Each year, the party faithful gather for the world’s largest political debate and picnic. In the 1970s, speakers actually stood atop a cut off tree stump about 3 feet wide. This tree stump was at the front of the picnic yard. Usually some 3,000 to 5,000 people would gather to eat barbecue and/or to listen and root for their respective party candidate.
Now, some 40 years later, with 10,000 to 15,000 people in attendance, the speaking dynamics have changed. There now is an ultra modern podium within a grandstand that seats 70 to 80 speakers. Large 4 foot fans keep the air moving during those awkward times when the heat index goes over 100 to 105 degrees. The media now is corralled in its own space for TV cameras and the working press where each reporter has a direct power plug for his or her laptop computer.
Instead of having to stand out under the blazing sun, or maybe be lucky enough to capture a seat on the hot bleachers, the audiences now can sit under a large metal building roof with the sides open for air flow and watching the speakers.

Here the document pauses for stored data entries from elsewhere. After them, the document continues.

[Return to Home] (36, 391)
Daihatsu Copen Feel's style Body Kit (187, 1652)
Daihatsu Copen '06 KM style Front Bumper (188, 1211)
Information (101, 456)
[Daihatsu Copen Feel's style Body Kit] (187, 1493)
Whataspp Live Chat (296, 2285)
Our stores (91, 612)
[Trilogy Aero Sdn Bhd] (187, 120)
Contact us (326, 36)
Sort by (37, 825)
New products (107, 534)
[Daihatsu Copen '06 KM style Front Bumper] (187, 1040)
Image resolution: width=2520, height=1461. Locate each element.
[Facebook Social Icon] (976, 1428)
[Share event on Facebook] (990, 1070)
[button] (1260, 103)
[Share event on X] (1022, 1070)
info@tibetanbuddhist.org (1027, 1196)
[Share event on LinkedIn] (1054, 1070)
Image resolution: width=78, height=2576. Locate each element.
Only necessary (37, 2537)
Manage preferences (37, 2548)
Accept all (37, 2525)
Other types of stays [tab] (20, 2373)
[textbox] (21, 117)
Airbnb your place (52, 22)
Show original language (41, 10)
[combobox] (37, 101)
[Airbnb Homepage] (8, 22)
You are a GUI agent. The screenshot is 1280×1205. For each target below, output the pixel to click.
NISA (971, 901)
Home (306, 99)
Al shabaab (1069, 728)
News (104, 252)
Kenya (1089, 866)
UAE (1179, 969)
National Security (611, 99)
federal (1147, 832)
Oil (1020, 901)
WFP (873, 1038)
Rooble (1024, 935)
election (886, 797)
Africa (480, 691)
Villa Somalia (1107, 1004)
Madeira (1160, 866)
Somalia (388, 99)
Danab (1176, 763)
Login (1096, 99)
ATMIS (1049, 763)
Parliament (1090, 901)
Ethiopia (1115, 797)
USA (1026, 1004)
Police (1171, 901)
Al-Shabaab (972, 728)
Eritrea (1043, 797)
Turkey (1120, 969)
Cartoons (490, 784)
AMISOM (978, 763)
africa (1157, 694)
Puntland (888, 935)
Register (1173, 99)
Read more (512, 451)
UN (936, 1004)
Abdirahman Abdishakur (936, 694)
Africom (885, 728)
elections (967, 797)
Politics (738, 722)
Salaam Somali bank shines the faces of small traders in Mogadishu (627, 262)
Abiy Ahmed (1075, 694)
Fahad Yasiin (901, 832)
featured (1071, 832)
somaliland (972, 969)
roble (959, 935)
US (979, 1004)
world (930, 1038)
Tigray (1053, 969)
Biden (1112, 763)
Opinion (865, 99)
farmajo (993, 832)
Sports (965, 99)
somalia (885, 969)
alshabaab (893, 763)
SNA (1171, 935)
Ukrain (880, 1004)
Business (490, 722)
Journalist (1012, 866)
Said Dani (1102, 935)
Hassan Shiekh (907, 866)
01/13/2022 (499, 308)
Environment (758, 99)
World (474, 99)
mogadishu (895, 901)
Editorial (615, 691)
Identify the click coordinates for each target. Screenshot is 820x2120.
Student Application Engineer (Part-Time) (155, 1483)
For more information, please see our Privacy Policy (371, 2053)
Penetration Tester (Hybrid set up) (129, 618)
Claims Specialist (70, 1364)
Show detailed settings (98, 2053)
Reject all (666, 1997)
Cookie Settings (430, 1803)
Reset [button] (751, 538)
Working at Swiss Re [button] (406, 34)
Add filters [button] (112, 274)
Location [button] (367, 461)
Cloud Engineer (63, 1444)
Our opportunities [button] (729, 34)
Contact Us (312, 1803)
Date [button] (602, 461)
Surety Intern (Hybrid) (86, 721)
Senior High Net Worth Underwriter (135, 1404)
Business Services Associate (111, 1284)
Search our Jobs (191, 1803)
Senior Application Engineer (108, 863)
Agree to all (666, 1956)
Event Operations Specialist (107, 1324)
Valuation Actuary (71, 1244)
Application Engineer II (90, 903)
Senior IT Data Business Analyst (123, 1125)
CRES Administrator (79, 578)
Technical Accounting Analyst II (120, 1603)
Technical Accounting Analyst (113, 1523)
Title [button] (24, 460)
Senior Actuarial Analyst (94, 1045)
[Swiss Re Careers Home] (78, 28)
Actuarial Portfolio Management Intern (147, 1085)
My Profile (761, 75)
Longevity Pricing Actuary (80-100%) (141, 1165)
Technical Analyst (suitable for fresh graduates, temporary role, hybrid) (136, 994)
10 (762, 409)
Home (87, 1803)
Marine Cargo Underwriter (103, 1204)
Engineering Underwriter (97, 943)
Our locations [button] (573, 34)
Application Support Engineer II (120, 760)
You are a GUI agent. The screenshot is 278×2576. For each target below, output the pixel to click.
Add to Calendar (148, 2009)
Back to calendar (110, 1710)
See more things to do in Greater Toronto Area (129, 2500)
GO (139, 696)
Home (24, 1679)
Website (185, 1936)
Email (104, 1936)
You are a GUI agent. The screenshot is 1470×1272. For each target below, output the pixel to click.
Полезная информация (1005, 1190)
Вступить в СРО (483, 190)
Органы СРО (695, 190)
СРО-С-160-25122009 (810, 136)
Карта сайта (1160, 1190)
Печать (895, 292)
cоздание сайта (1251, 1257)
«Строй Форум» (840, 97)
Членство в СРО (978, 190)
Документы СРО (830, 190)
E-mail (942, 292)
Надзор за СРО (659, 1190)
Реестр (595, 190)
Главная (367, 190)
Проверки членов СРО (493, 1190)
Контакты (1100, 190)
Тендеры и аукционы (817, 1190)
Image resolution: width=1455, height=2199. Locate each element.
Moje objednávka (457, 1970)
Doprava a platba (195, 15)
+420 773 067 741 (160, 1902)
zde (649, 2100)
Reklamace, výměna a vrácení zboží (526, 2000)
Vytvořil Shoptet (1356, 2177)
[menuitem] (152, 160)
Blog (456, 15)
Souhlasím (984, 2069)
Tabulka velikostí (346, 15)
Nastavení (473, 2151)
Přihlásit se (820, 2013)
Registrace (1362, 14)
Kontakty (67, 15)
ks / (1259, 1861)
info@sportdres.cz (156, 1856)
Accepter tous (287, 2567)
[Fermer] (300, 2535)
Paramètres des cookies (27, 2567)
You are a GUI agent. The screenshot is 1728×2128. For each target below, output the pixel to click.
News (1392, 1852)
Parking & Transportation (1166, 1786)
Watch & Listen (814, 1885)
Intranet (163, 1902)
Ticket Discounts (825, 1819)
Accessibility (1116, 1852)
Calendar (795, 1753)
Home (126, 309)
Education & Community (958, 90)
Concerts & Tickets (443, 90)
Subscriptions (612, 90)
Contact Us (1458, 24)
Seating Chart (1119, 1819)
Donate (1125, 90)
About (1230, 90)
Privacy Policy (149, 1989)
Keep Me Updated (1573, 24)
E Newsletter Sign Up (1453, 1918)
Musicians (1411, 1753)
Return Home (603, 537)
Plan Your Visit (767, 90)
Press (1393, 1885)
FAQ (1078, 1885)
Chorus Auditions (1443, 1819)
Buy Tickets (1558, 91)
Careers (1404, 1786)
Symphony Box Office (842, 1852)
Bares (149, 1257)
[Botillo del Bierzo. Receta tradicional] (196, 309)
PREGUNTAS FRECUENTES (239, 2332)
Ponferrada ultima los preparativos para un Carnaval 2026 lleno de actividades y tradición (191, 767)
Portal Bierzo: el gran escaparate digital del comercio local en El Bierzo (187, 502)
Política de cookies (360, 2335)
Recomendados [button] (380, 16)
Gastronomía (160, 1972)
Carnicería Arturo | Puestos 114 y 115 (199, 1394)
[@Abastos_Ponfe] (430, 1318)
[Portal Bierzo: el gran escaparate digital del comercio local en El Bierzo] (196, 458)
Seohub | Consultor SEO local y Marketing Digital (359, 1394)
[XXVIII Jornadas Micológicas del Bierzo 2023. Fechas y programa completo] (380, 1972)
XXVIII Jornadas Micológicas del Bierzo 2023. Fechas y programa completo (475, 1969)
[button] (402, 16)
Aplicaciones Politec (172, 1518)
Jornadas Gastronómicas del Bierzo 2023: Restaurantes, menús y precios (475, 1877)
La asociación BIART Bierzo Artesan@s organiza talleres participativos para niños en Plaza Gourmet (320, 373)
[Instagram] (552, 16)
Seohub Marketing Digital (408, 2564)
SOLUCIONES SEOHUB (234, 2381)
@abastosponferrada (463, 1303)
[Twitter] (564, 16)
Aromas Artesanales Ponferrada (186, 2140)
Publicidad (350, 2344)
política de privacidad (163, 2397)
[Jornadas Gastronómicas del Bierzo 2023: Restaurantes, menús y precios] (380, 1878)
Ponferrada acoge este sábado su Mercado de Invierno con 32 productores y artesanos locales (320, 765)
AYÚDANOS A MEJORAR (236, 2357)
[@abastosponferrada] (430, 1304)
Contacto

The space in front of the speakers stand holds about 2,000 to 3,000 people.
The mechanics of the political debate have changed and become more modern. What has not changed is the dynamics of message delivery. Before 1980, speakers came with a few staff or friends and blasted each other from party to political party.
The election of Mitch McConnell to Senator in 1984, the future of speaking at Fancy Farm would change.
Throughout the1990s, McConnell interjected an element of “political street theater” to each year’s Fancy Farm political speaking. Usually young men dressed in some political theme or message waded into the seated crowd and railed against President Clinton and the Democratic Congress. This made for great TV news clips.
By 2012, Mitch McConnell had perfected his attack machinery for Fancy Farm. His basic attack would consist of:
(1) Busing in some 50 to 100 young Republicans from central Kentucky to serve as attack ground troops.
(2) Professional staff serving as crowd control, chant coordinators and message on target cheerleaders.
(3) Three to five word attack messages spelled out on “homemade” card- board signs
(4) A well trained team of hecklers for going after targeted Democratic speakers
(5) Attack scripts where the group captains and cheerleaders could coordinate their signs against the verbiage and text of the targeted liberal Democratic speaker. This was the right word or message held up at the right time for maximum impact.
The strategy for maximum impact was very simple. The basic goal was to eliver the message in a very loud offensive manner in order to :
(1) Gain instant crowd response
(2) Project the message into range of print media cameras and position for the greatest range of good TV camera shooting and
(3) Hit a home run when the message delivery would shock the candidate speaking or have a TV camera catch the facial expression of shock and disgust of the targeted speaker.
McConnell’s strategy was also to be the attacker at every level at Fancy farm. He made sure the Republicans had the best crowd communications equipment and props. The best the Democrats could do was to fight a hard holding action with their own handmade signs.
Time is not on the side of the attacker at Fancy Farm. In 2013 and 2014, senatorial politics and the rumblings of the next series of statewide political races will bring out many forces who want to take Mitch McConnell down.
Mitch is King for now. He has made a career of cultivating political enemies, many who no doubt will be waiting for him in 2013 at Fancy Farm.
It will be high political theater to watch them attack Mitch at his own game with their army of attack ads.